L'opinione pubblica si schiera a favore dell'obiettivo a lungo termine fissato dal primo ministro Naoto Kan di una uscita dall'atomo
Il 70,3% dei giapponesi dice no al nucleare e sì ad uno sviluppo dell'energia solare
Lo riferisce un sondaggio pubblicato dall'agenzia stampa Kyodo a più di quattro mesi dall'incidente nucleare di Fukushima, scatenato dal sisma e lo tsunami dell'11 marzo
Tokio, 25 lug. (Adnkronos/Dpa) - Il 70,3% dei giapponesi vuole rinunciare definitivamente all'energia nucleare. Lo riferisce un sondaggio pubblicato dall'agenzia stampa Kyodo a più di quattro mesi dall'incidente nucleare di Fukushima, scatenato dal sisma e lo tsunami dell'11 marzo. Il 78,2 degli intervistati è anche a favore del piano del governo per uno sviluppo dell'energia solare, che verrebbe venduta a tariffe stabili.
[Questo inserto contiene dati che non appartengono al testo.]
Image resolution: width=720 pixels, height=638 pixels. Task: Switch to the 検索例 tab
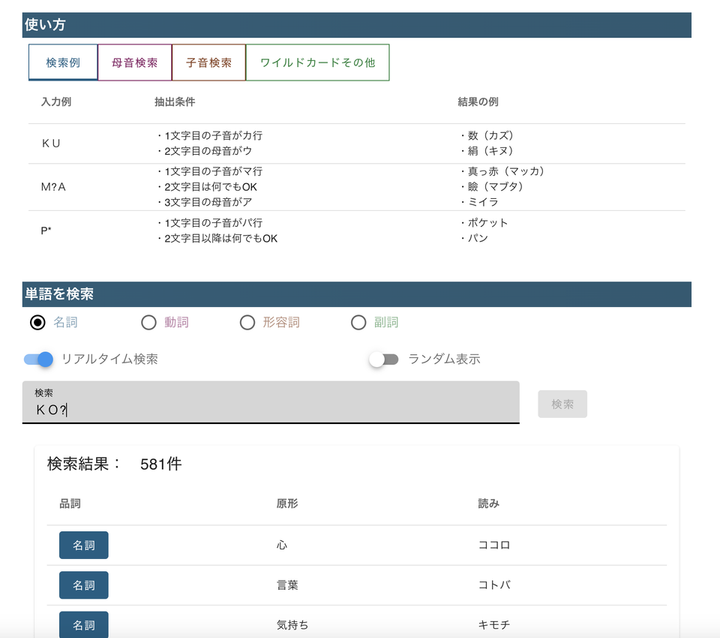[63, 62]
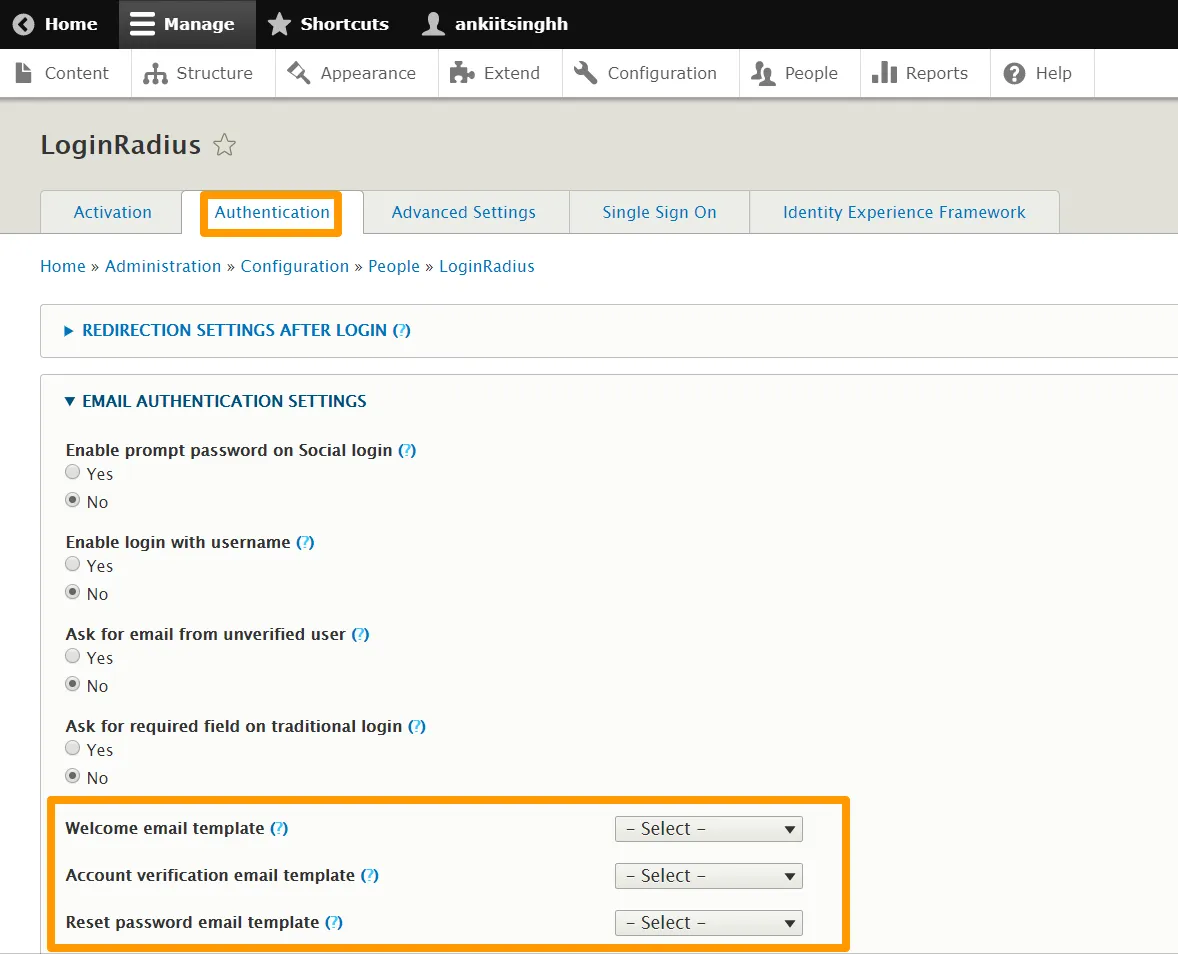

L'opinione pubblica si schiera dunque a favore dell'obiettivo a lungo termine fissato dal primo ministro Naoto Kan di una uscita dal nucleare. Tuttavia i consensi nei confronti di Kan, accusato di non aver dato una risposta adeguata all'emergenza, continuano a calare. Lo stesso sondaggio assegna un gradimento del 17,1% nei confonti del suo governo, contro il 23,3 % di giugno. Il 66,9% degli intervistati auspica che Kan si dimetta entro agosto.